The Most Wonderful Time of the Year
I argue that THIS is the most wonderful time of the year because of another miracle: compost.
You may think that I am nuts and you would not be alone. Join the line up right over here behind my kids. Truth is, I am not alone either.
Talk to my friend Lorraine Johnson, with whom I co-wrote a book called The Real Dirt, The Complete Guide to Composting in Canada. It is out of print, but is still used in some post secondary schools as text for the subject. Lorraine is a passionate composter.
So is my friend Susan Antler. She is the executive director of the Composting Council of Canada and while she is very enthusiastic by nature, she reserves her greatest output of exuberance for the subject of composting. http://www.compost.org/
Yes, we are out there. The crazy composting community stretches far and wide across this great land.

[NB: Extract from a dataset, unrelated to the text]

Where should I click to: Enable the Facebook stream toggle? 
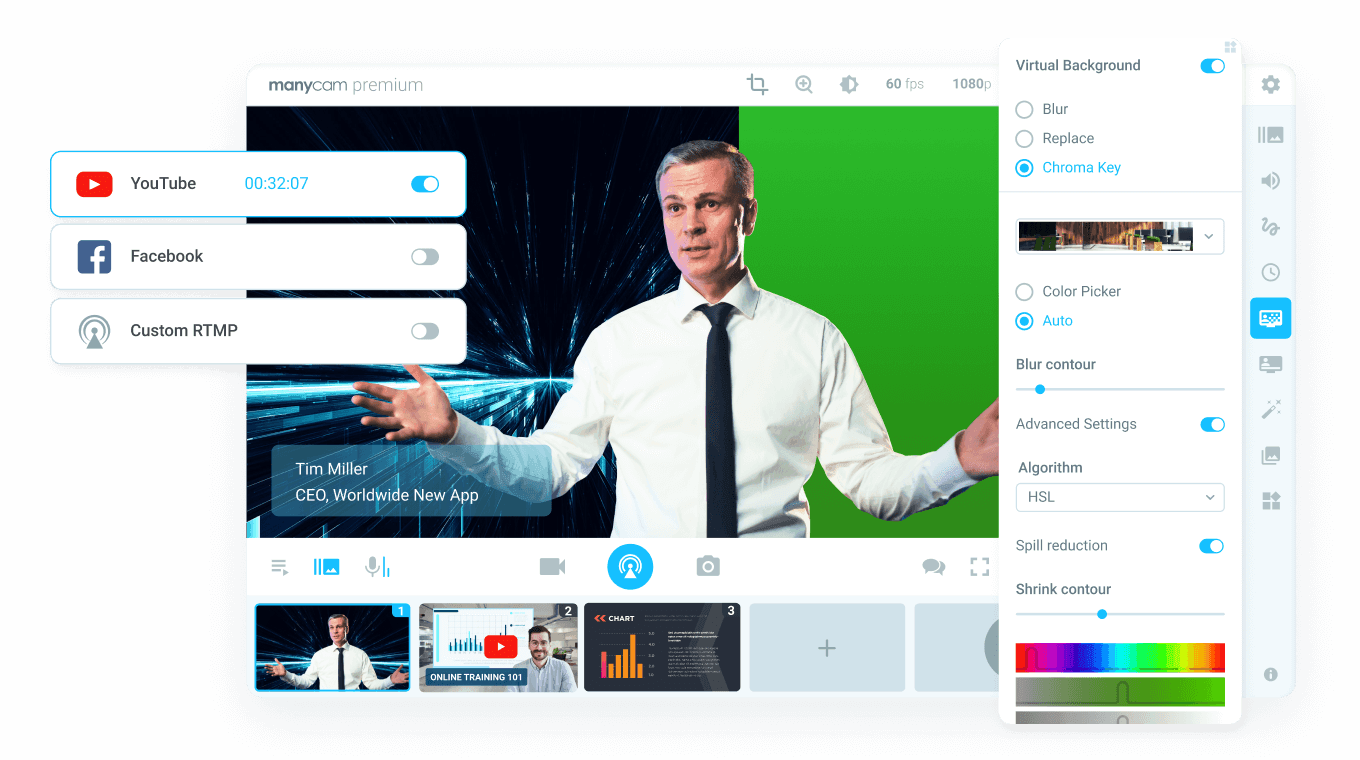(425, 257)

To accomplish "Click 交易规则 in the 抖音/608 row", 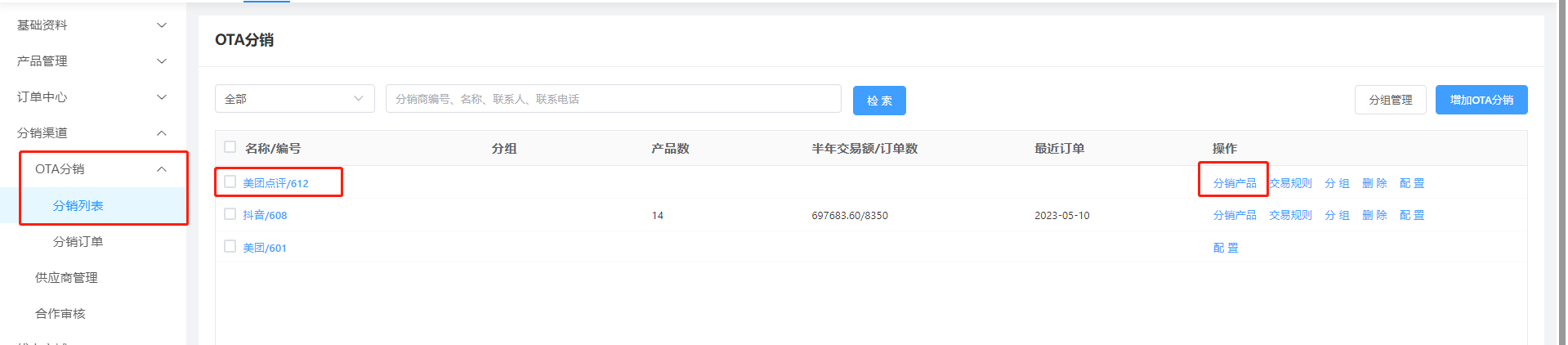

So, it is fitting that you do two things this time of year to celebrate the great composting season:
#1. Empty your composter if you have not done it since last fall.
#2. Fill it again.
When you remove the composted material from your composting unit (or pile…) be sure NOT to spread it like salt and pepper all over your yard. Compost is not a condiment. It is the meat in the sandwich. It provides the lifeblood for all plant life in your garden by feeding the micro organisms that support the perennials, annuals, vegetables etc. that you plant out there.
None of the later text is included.